-- start of Data to process --

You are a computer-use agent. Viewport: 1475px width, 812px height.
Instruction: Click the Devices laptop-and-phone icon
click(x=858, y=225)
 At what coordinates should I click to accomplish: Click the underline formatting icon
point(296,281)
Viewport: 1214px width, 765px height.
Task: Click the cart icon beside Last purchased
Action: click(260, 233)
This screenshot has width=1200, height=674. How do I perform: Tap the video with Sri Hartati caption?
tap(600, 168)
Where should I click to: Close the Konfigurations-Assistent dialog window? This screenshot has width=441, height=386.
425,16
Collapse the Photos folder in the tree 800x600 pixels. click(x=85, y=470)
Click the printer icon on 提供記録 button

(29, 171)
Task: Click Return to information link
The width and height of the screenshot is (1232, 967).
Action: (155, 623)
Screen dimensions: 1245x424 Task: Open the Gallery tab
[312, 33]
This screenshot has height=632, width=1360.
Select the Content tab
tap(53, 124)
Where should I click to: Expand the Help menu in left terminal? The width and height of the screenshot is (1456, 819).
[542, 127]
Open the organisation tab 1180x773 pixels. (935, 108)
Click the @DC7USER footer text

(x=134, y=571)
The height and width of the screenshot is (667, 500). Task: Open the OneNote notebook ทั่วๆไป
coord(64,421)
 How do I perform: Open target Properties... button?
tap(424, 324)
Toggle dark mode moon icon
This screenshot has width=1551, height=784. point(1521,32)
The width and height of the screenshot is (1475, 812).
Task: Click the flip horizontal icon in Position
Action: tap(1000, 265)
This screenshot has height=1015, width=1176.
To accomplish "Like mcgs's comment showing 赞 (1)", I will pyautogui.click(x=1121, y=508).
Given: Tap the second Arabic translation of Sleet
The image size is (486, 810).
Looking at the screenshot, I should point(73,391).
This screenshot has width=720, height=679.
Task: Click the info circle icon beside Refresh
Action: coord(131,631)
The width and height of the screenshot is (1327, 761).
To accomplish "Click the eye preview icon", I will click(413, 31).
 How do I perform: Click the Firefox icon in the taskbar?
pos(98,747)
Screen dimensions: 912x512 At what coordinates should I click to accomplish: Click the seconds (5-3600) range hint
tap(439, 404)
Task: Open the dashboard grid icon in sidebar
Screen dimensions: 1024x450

-- end of Data to process --

▶ **Short problem**:
State how many lines of the material above contain the string "perform", matching case exactly. Reply with the number alone.

▶ **Finished exercise**:
3